▶ [TASK DETAILS]:
The response should contain only the line with "Click the raised" and every line after it to the end of the listing below, duplicated exactly; no picture belongs in it.

▶ [EXERCISE INPUTS]:
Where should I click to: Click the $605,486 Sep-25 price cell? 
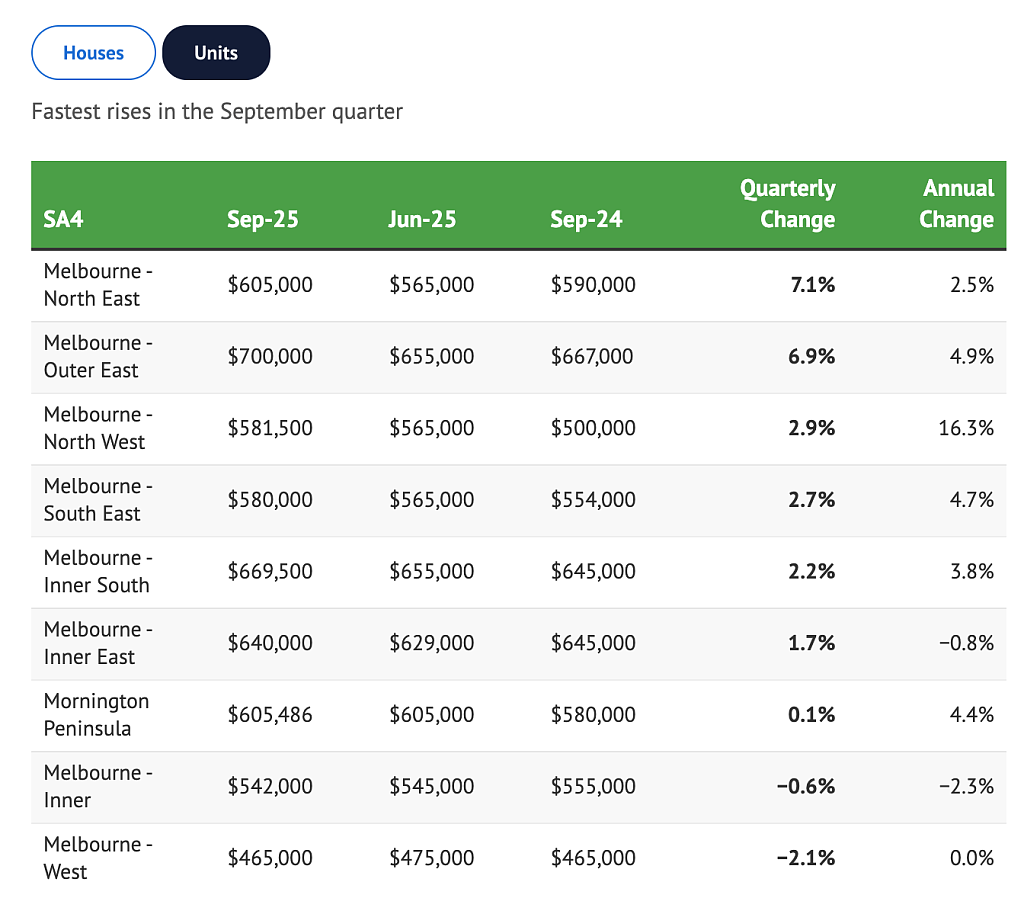270,714
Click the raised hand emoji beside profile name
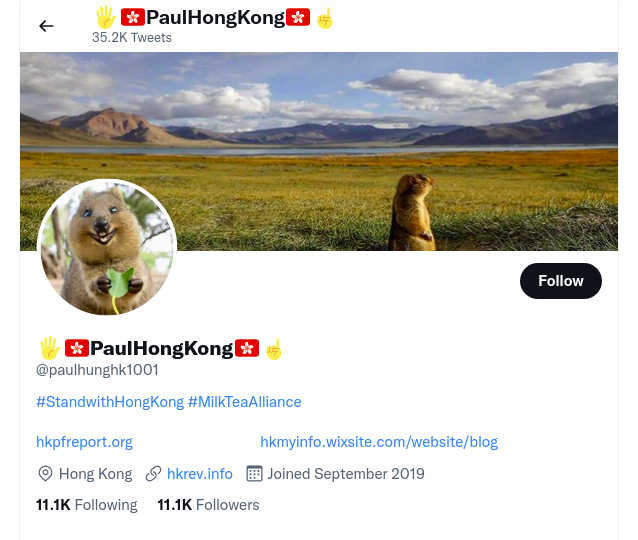This screenshot has height=540, width=638. pyautogui.click(x=50, y=348)
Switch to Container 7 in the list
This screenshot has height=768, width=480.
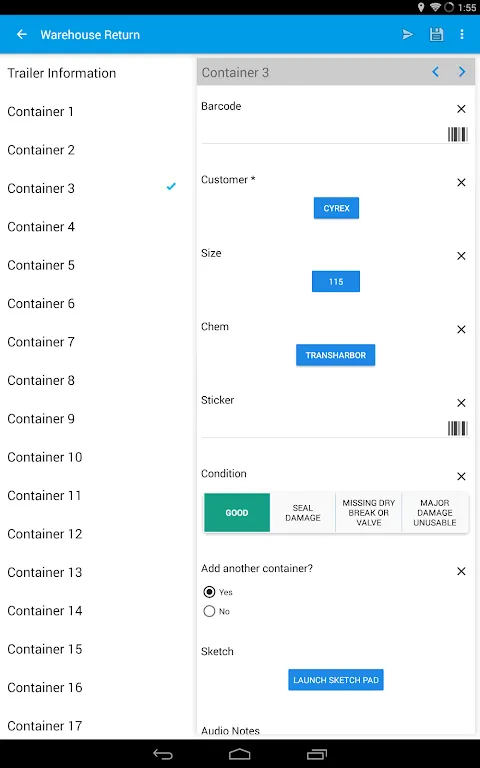click(x=41, y=342)
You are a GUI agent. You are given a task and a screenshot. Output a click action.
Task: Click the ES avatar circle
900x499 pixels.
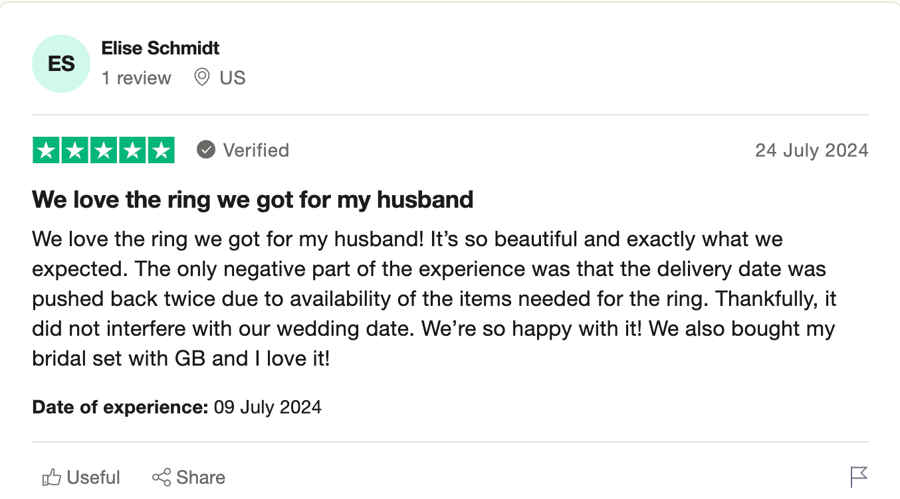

▶ [EXERCISE ANSWER]:
Click the raised hand emoji beside profile name
This screenshot has height=540, width=638. pyautogui.click(x=50, y=348)
Switch to Container 7 in the list
This screenshot has height=768, width=480.
click(x=41, y=342)
You are a GUI agent. You are given a task and a screenshot. Output a click action.
Task: Click the ES avatar circle
900x499 pixels.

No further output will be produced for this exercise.